[Records from a collection]
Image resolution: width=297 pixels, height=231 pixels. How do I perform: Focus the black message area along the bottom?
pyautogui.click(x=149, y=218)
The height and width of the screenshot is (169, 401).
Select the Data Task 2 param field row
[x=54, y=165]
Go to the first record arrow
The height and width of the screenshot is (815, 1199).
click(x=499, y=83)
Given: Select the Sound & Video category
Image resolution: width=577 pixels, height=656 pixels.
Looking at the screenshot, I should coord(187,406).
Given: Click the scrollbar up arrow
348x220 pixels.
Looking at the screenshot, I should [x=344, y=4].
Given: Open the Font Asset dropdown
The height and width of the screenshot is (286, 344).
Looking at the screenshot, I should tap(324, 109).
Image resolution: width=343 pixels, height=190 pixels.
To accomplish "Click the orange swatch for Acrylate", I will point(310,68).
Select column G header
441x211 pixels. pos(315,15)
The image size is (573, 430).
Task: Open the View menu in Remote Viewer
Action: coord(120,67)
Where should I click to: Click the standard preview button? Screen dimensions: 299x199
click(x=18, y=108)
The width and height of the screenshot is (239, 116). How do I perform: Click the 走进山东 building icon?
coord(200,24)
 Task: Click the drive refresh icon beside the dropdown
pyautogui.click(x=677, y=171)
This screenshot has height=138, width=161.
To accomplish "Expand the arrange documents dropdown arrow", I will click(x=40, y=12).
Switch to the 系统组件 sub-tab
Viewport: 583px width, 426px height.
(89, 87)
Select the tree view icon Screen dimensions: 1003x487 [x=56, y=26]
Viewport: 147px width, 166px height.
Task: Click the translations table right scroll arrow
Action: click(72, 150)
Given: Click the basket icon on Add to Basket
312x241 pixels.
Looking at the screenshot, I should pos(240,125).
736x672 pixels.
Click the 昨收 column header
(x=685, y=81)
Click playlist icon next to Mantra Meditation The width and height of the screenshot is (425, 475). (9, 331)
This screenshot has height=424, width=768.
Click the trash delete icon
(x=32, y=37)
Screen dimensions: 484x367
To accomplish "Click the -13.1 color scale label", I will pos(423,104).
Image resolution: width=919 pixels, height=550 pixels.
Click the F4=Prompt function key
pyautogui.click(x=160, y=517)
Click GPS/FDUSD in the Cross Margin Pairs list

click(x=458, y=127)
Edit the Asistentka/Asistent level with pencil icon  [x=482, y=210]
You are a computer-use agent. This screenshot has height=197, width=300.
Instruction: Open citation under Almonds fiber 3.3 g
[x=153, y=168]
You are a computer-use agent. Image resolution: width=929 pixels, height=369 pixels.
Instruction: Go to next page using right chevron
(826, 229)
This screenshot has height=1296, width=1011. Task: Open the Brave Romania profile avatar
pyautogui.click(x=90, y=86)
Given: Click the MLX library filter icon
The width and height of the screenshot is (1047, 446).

[ACTIVITY] Every line from the line containing "348x220 pixels." through the line containing "Image resolution: width=919" in the records above must be retyped exactly. Leave out the rest.

[ANSWER SECTION]
348x220 pixels.
Looking at the screenshot, I should [x=344, y=4].
Given: Open the Font Asset dropdown
The height and width of the screenshot is (286, 344).
Looking at the screenshot, I should tap(324, 109).
Image resolution: width=343 pixels, height=190 pixels.
To accomplish "Click the orange swatch for Acrylate", I will point(310,68).
Select column G header
441x211 pixels. pos(315,15)
The image size is (573, 430).
Task: Open the View menu in Remote Viewer
Action: coord(120,67)
Where should I click to: Click the standard preview button? Screen dimensions: 299x199
click(x=18, y=108)
The width and height of the screenshot is (239, 116). How do I perform: Click the 走进山东 building icon?
coord(200,24)
 Task: Click the drive refresh icon beside the dropdown
pyautogui.click(x=677, y=171)
This screenshot has height=138, width=161.
To accomplish "Expand the arrange documents dropdown arrow", I will click(x=40, y=12).
Switch to the 系统组件 sub-tab
Viewport: 583px width, 426px height.
(89, 87)
Select the tree view icon Screen dimensions: 1003x487 [x=56, y=26]
Viewport: 147px width, 166px height.
Task: Click the translations table right scroll arrow
Action: click(72, 150)
Given: Click the basket icon on Add to Basket
312x241 pixels.
Looking at the screenshot, I should pos(240,125).
736x672 pixels.
Click the 昨收 column header
(x=685, y=81)
Click playlist icon next to Mantra Meditation The width and height of the screenshot is (425, 475). (9, 331)
This screenshot has height=424, width=768.
Click the trash delete icon
(x=32, y=37)
Screen dimensions: 484x367
To accomplish "Click the -13.1 color scale label", I will pos(423,104).
Image resolution: width=919 pixels, height=550 pixels.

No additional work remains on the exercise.